Some columns further connect at mid-height to the structural RC beam that supports the suspended first floor slab. Constructed predominantly using local labour, the multi-stage pours proved challenging but certainly contributed to much needed skills development in the construction sector.
Assuming a simply supported beam, more reinforcing in the bottom than in the top, which will lead to having more congested reinforcing in a downstand beam than would be the case in an upstand beam.
Approximate concrete volumes used:
Foundations: 400 m3 (25 MPa)
Columns: 200 m3 (35 MPa)
Concrete was from the onset the architect’s material of choice to complement existing structures on this site and as a contrast to the aesthetic impact of the other buildings. The other buildings have respectively a black masonry façade and a glass and spider fitting façade.
The specifiers also saw the value in using concrete because of the available knowledge on site. It is also a relatively conventional construction method, which meant the reduction and elimination of material variation, different trades on site, difficult junctions and potential errors. This resulted in a simplified use of materials that reduced the project complexity as well as the timeline and was a more appropriate fit to the client’s budget models.
Once the decision was made to use concrete as the main construction material, several different options were initially considered by the specifiers, namely lightweight, self-compacting, post-tensioned, and tilt-up concrete, and in consultation with the specifiers and the contractor the best option for the ultimate execution of the project was selected.
A decision was taken to use a design of down-stand beams and top up-stand beams, without self-compacting concrete and to construct these beams in continuous pours.

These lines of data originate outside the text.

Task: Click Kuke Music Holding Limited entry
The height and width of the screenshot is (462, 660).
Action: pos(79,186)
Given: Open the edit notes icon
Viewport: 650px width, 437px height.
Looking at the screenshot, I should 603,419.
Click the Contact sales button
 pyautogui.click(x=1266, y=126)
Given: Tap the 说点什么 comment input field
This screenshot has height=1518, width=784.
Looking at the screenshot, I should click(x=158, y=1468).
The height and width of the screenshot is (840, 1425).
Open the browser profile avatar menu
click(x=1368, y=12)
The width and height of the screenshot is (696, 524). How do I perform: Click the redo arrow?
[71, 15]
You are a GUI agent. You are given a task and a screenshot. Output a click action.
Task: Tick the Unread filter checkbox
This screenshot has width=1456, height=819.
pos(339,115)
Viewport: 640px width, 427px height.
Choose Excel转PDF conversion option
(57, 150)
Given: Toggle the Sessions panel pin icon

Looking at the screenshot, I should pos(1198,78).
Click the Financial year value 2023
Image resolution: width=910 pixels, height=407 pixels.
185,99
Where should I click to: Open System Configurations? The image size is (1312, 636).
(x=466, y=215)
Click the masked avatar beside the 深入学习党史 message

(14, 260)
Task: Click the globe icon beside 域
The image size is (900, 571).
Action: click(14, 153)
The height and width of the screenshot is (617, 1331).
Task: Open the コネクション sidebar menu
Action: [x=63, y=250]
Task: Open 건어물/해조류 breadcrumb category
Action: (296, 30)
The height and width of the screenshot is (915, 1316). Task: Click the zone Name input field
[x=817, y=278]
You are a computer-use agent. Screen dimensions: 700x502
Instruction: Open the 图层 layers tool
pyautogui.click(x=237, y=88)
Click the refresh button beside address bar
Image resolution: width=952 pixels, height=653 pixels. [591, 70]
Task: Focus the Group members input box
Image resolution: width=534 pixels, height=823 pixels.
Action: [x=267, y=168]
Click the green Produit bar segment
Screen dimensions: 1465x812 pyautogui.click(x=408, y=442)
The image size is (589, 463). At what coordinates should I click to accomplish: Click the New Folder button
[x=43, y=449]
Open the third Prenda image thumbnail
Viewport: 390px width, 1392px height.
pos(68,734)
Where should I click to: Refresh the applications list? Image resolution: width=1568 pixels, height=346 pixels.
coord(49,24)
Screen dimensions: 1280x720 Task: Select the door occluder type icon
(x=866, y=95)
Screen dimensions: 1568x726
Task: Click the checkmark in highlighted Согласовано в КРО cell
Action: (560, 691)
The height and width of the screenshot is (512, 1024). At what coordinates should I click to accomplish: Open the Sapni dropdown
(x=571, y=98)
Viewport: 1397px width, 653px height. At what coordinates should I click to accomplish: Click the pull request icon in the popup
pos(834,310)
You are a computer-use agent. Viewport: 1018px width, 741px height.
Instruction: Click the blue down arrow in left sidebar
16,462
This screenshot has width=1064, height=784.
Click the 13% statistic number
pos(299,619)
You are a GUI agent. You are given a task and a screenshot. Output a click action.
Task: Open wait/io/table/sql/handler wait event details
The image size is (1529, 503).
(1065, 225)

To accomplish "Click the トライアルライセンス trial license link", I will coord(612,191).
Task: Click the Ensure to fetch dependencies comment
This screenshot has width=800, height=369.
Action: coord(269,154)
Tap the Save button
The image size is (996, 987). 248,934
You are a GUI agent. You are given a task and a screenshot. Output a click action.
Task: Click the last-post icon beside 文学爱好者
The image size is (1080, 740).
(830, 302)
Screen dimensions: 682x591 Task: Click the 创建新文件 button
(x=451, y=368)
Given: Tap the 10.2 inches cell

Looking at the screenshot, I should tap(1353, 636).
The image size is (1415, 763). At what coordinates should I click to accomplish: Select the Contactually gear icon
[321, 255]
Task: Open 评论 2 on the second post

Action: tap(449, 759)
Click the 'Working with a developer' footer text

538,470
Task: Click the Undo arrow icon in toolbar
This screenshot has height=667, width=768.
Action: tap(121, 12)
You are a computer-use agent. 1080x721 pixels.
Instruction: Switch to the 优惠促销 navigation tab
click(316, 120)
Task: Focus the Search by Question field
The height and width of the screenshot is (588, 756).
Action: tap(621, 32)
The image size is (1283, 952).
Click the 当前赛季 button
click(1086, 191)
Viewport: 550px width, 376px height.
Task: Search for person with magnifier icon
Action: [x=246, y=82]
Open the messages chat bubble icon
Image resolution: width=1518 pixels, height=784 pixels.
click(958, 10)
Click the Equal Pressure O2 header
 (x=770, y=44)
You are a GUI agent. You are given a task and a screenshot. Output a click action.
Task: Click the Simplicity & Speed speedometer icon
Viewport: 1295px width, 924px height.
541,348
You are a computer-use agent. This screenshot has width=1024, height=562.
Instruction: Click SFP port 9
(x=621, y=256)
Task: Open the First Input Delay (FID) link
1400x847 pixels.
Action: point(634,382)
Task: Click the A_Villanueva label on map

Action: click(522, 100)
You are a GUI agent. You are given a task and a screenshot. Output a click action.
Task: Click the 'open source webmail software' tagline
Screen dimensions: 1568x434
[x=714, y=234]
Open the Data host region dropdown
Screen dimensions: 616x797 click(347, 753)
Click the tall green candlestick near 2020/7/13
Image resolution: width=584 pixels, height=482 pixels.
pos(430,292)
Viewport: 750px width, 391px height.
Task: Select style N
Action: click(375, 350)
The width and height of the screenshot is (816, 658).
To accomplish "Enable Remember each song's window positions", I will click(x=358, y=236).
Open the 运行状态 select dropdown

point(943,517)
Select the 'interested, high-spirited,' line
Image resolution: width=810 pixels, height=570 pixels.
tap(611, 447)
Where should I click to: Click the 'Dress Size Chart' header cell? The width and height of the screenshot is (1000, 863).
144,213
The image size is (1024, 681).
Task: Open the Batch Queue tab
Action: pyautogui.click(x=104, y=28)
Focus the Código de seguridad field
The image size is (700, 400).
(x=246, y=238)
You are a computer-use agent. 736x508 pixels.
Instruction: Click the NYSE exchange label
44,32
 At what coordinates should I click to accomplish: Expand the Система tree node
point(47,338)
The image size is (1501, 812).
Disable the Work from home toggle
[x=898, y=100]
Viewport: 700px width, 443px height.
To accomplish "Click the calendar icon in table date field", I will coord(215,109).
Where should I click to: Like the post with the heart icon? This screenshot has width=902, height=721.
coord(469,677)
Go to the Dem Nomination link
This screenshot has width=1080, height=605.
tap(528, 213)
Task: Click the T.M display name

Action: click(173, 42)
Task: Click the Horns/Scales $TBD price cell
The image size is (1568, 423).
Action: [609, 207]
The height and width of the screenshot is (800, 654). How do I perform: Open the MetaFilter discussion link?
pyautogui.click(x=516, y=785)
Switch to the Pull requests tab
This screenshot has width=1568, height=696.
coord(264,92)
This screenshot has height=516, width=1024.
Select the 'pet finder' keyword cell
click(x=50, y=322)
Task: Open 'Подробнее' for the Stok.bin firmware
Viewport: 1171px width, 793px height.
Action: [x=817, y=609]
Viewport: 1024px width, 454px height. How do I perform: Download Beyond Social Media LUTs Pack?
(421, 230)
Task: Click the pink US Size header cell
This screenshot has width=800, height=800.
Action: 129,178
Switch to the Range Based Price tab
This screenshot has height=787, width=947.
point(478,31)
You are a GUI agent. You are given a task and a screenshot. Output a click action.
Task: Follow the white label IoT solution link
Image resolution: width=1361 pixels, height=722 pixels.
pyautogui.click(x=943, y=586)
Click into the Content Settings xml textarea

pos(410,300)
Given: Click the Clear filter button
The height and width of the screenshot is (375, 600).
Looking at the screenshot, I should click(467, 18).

The staggered, angled, off-shutter concrete columns are completely structural (load-bearing), unlike the conventional decorative approach of such columns. These columns connect the bottom perimeter down-stand beams and the top up-stand beams.
The design principles for the down-stand beams and the top up-stand beams followed the design parameters for traditional beams, but the placement of reinforcing steel required considerable attention to detail.
The site’s proximity to Kya Sands and Cosmo City made it an ideal project for employing members of the local community for the purpose of skills transfer. Interaction with the Local Business Forums resulted in a number of unskilled labourers being employed on the project. Even though this practice demanded time from the project managers in training these individuals, the result was a workforce skilled in concrete strip footing, brickwork and plastering, which in turn has the potential to aid small business development at the end of the current project.
The off-shutter work was not meant to be a perfect finish, and in the words of the architect, this project was based on honest architecture, driven by purpose.
The readymix subcontractor was changed during the construction process as the quality of the concrete supplied by the initial contractor was not acceptable.
Where obvious colour variations occurred, the exo-skeleton was left raw and rubbed down to achieve the required uniform finish.
While AfriSam as concrete supplier is always focussed to keep its environmental footprint as small as possible, the proximity of the batching plant to the site reduced the environmental cost of transporting concrete to site, and road congestion. Wastage on the project was reused by Orpen in their own facilities on site.
It also reduced the chance of delays in construction and possible late night operations which could result in noisy environments and disruptive living conditions for residential neighbours.
The rationale behind this structure was to be virtually maintenance free, with a timeless functional elegance – main characteristics of a concrete façade.